Ingredient
375g shrimps (medium size)
300g tomatoes
150g straw mushrooms
2 dried red chillies (seeded)
2 slices Laos root
2 lemon leaves
2 sprigs Chinese parsley
2 sprigs lemongrass
1 red&1 green perennial chilli
5 cups stock
Seasoning
1 tbsp fish grary
1/4 salt
2 tbsp lime juice
Method
Shell shrimps with tail intact. Cut a slit in between and devein. Wash and wipe dry. Slice tomatoes with seeds removed. Scald straw mushrooms. Rinse and cut into halves.
Remove seeds from dried chilli and put it into a wok without oil. Bake for a while. Pat lemongrass until loose and cut into sections. Slice red and green chilli and remove seeds. Wash Laos root. Lemon leave and parsley.

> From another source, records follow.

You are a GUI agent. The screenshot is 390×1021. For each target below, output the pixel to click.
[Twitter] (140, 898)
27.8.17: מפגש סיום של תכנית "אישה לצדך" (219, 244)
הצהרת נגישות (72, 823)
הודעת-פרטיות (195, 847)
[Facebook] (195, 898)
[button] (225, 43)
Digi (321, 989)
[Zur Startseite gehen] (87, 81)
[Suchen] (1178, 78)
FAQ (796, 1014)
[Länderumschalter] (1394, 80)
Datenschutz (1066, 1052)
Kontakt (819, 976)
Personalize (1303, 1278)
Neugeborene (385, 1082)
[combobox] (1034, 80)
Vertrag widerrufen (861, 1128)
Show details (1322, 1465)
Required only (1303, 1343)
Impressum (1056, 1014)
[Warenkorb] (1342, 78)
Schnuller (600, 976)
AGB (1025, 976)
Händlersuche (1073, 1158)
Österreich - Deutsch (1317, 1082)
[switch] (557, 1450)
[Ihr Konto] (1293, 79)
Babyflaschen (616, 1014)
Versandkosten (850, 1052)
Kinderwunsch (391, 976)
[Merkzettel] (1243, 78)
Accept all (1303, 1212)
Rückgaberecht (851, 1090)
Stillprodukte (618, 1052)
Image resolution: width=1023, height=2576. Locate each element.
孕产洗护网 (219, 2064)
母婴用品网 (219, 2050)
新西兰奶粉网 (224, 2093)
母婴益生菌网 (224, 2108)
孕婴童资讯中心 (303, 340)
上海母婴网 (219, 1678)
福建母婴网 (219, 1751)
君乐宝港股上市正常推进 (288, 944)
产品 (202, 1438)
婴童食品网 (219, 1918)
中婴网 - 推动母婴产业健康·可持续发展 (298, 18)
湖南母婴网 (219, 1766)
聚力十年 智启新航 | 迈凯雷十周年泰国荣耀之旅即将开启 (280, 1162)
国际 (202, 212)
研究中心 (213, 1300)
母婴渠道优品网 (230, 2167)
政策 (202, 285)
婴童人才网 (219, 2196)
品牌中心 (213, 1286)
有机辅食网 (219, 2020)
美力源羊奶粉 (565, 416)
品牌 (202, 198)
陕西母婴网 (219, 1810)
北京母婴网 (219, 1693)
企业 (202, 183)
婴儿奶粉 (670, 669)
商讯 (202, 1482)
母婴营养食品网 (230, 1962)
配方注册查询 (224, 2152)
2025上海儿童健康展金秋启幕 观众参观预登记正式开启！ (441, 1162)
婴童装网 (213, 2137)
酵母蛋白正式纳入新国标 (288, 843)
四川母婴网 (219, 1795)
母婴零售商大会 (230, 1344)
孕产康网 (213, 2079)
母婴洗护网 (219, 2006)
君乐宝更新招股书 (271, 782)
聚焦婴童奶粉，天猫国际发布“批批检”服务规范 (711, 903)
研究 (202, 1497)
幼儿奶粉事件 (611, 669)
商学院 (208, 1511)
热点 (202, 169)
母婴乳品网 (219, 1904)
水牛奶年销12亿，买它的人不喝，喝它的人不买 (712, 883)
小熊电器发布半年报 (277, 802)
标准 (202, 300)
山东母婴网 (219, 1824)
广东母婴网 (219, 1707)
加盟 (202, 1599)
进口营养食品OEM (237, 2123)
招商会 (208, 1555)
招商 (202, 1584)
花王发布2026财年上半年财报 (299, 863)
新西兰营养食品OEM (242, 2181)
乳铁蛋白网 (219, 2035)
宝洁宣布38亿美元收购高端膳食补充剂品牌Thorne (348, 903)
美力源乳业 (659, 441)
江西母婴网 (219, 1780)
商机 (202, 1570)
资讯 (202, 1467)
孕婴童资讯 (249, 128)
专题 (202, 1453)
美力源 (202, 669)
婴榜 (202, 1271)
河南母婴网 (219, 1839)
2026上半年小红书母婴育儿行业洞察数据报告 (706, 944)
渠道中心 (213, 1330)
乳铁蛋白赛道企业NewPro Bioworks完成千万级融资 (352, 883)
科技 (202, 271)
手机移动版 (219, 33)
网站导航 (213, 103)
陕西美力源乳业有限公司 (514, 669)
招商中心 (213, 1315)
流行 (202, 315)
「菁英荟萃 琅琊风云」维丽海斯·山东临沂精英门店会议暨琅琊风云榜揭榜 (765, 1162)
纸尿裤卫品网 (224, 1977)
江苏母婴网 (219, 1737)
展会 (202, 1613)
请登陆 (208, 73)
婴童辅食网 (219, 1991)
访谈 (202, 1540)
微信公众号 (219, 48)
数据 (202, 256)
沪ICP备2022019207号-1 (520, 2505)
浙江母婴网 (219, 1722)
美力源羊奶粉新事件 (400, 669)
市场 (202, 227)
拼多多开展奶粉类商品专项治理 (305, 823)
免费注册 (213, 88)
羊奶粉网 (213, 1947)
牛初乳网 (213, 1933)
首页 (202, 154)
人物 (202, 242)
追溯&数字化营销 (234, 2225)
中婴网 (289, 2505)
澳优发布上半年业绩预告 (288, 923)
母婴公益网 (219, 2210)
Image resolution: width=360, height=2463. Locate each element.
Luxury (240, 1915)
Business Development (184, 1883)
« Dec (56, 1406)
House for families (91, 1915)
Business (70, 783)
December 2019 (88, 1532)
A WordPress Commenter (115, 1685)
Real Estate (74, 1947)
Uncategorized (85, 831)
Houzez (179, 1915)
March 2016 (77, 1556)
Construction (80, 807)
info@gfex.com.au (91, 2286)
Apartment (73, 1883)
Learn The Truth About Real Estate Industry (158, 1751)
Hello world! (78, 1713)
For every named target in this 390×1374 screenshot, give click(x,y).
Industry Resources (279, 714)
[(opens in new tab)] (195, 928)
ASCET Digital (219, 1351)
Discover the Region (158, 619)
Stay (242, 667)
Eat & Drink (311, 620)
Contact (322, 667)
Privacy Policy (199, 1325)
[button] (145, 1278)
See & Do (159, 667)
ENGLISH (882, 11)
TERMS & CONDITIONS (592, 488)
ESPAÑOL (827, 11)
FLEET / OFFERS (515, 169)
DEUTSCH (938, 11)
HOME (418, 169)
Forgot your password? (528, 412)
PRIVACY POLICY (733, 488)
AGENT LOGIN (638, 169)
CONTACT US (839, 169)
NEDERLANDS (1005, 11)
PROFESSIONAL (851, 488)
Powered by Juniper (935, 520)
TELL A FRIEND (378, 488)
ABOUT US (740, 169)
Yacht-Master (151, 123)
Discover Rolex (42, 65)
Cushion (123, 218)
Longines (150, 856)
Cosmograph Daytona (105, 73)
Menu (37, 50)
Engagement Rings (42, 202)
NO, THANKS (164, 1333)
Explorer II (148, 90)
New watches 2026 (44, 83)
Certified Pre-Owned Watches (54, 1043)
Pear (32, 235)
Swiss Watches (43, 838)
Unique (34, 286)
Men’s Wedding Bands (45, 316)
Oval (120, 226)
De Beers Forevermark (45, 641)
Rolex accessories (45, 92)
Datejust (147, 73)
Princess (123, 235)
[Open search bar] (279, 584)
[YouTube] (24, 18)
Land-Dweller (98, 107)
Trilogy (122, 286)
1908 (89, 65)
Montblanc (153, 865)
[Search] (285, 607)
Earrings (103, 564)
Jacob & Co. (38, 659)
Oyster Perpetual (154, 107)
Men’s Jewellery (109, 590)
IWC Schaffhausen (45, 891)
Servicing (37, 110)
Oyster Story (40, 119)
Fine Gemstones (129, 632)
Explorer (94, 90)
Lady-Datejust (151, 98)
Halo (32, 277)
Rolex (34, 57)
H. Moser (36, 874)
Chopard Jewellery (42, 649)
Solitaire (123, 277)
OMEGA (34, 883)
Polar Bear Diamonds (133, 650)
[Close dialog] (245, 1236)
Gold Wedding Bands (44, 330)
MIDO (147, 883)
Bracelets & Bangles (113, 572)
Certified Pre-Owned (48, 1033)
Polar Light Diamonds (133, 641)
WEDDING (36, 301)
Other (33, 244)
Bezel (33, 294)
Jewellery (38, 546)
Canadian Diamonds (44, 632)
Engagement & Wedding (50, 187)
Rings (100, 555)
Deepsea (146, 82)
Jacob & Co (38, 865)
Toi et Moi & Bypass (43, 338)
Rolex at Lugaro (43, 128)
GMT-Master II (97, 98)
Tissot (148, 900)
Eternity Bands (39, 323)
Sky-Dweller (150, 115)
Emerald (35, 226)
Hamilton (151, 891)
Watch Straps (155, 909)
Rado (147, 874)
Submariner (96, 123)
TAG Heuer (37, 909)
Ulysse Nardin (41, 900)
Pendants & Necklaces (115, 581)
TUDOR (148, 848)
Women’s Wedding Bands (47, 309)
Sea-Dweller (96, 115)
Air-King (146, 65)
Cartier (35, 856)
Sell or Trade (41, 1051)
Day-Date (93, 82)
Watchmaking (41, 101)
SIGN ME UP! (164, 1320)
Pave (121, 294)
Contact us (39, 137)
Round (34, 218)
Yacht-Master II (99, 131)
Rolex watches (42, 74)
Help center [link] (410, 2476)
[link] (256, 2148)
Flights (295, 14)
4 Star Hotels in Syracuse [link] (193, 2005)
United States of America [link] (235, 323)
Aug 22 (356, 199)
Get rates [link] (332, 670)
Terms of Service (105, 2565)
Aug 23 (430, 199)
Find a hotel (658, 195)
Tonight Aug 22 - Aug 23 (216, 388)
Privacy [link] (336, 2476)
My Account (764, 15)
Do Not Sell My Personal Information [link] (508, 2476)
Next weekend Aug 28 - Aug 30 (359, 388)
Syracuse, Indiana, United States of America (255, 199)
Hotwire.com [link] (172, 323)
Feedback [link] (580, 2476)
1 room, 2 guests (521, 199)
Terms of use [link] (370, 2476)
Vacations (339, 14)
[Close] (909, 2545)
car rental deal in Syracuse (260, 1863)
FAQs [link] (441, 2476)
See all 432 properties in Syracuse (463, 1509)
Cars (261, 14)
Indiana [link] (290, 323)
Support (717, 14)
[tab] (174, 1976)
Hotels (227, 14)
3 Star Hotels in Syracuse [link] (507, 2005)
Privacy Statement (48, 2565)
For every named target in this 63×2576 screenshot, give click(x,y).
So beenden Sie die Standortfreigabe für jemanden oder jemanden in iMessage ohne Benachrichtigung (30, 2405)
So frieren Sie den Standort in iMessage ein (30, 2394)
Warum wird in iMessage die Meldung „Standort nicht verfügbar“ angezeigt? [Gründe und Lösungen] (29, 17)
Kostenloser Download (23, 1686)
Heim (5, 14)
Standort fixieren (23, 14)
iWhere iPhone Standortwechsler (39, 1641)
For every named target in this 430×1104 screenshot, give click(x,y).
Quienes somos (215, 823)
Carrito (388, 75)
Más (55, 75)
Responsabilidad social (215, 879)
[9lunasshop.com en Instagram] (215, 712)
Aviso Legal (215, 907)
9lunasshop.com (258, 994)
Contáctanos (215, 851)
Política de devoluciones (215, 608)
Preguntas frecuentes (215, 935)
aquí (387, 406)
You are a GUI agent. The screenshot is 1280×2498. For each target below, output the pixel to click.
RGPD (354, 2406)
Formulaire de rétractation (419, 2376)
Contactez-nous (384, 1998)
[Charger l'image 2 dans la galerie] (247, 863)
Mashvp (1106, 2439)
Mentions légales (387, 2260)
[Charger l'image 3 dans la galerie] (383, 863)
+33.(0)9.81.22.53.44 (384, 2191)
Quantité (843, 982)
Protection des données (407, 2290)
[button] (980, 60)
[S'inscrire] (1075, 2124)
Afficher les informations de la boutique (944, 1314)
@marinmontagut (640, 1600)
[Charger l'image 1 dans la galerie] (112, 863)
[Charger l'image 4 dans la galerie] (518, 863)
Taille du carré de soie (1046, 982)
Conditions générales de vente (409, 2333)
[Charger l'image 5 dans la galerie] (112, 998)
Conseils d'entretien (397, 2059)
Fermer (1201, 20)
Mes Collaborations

Heat wok with 1/2 tbsp oil. Add shrimp head and shell. Stir fry until red. Add stock and the ingredients in step (2). Boil. Turn to low heat and cook for 20 minutes. Discard the residue. Add tomatoes and straw mushrooms. Boil for 5 minutes. Add shrimp flesh. Allow to boil until cooked. Mix with seasoning. Garnish with parsley.